Patients discharged from intensive care units were far more likely to report physical symptoms of depression than posttraumatic distress disorder symptoms, based on research published online April 6 in Lancet Respiratory Medicine.
"Depression and posttraumatic distress disorder are important mental health problems after critical illness, but our findings show that depression is at least five times more common than posttraumatic distress disorder and is largely somatic in nature," said James C. Jackson, Psy.D., at Vanderbilt University in Nashville, Tenn., and his associates. "This finding suggests that physical disability contributes predominantly to this depression, which has implications for the roles of physical rehabilitation vs. antidepressant medications in the prevention and management of depression after ICU admission." Lancet
The prospective, multicenter longitudinal cohort study enrolled 821 patients (median age, 61 years) treated in medical and surgical ICUs for respiratory failure, cardiogenic shock, or septic shock.
Data were available for 406 patients 3 months after discharge, of which 37% reported at least mild depression symptoms, while only 7% reported posttraumatic stress disorder (PTSD) symptoms. At 12 months after discharge, 33% of patients reported depression, compared with 7% for PTSD. Depression was primarily somatic in nature and was common even among patients with no past history of the disorder (prevalence, 30% and 29% at 3 and 12 months, respectively). Disabilities in activities of daily living affected from 23%-32% of patients.

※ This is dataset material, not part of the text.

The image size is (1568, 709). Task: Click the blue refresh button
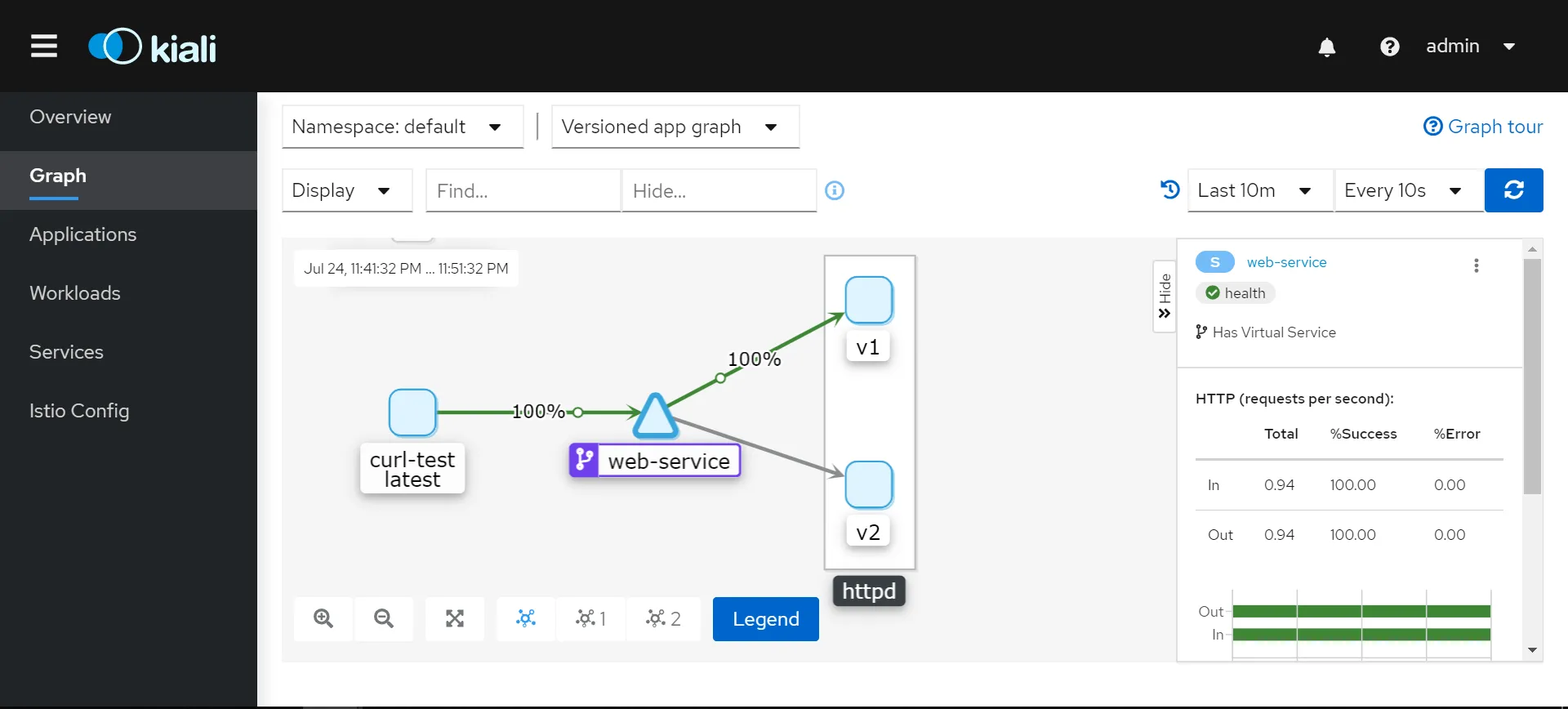point(1513,190)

"Our data further show that monitoring these outcomes is relevant for survivors of all ages, and that non–pharmacological interventions during the ICU stay (previously assumed to improve physical outcomes in ICU survivors) should be tested in terms of their ability to change mental health and functional outcomes," the investigators concluded.
Dr. Jackson receives grant support from the National Institutes of Health. Ten of his associates reported receiving funding, honoraria, and other support from Hospira; Abbott; Orion Pharma; the Veterans Affairs Clinical Science Research and Development Service; the Tennessee Valley Geriatric Research, Education, and Clinical Center; the National Institutes of Health; and the Vanderbilt Clinical and Translational Research Scholars Program.